[tei-council] datatypes -- syd's comments

Tue Sep 20 18:32:25 EDT 2005

Lou wrote:
> ... tei.data.numeric maps to xsd:decimal which does support
> floating point numbers.

Right, you have instantiated tei.data.numeric as xsd:decimal, quite
in opposition to the recommendation, which was to use xsd:long |
xsd:double. I don't recall anyone presenting any argument as to why
xsd:decimal should be preferred. Not only does it not support
scientific notation, I believe it is harder for vendors to implement.
Did I miss something? (Always a possibility :-)

Arguments favoring xsd:decimal over xsd:double could be made (e.g.,
based on the approximation required of xsd:double), and I'd be happy
to entertain them. But as of now, I don't see why you made this
change.

---------

For those still wrapping their minds around these datatypes, I've
copied the following explanations from Eric van der Vlists book[1].

xsd:decimal --
    This datatype represents decimal numbers. The number of digits
    can be arbitrarily long (the datatype doesn't impose any
    restrictions), ... Leading and
    trailing zeros aren't considered significant and may be trimmed.

Entries excerpted from a collection:
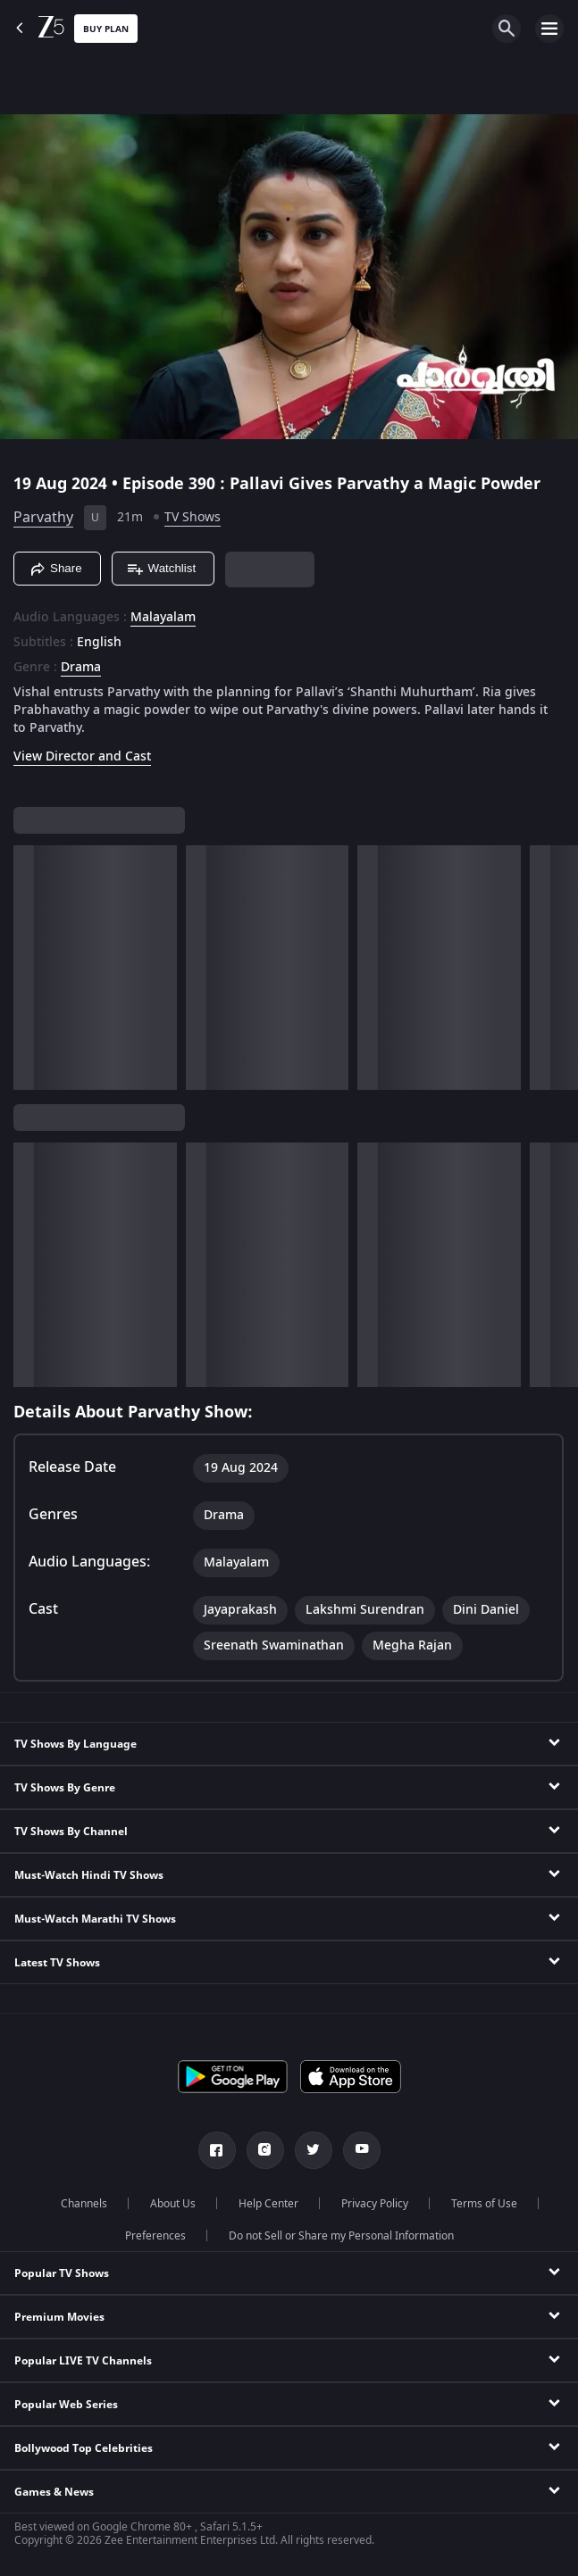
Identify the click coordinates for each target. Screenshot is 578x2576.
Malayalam (163, 618)
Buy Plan (106, 29)
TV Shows (192, 517)
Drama (81, 668)
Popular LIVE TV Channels (83, 2361)
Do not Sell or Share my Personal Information (341, 2236)
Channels (84, 2204)
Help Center (268, 2204)
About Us (173, 2204)
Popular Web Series (66, 2404)
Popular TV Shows (61, 2273)
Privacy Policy (374, 2204)
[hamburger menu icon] (549, 28)
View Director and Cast (82, 756)
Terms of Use (484, 2204)
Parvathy (43, 517)
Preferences (155, 2236)
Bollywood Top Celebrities (83, 2448)
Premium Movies (59, 2317)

- EXERCISE SET
(1) In the datatypes message, which datatype did Lou instantiate tei.data.numeric as?
(2) Return the lines of the entries, starting at the line that contains "Privacy Policy (374, 2204)" and continuing through the last line of the entries.
These entries are unrelated to the message.

- LIST OF SOLUTIONS
(1) xsd:decimal

(2)
Privacy Policy (374, 2204)
[hamburger menu icon] (549, 28)
View Director and Cast (82, 756)
Terms of Use (484, 2204)
Parvathy (43, 517)
Preferences (155, 2236)
Bollywood Top Celebrities (83, 2448)
Premium Movies (59, 2317)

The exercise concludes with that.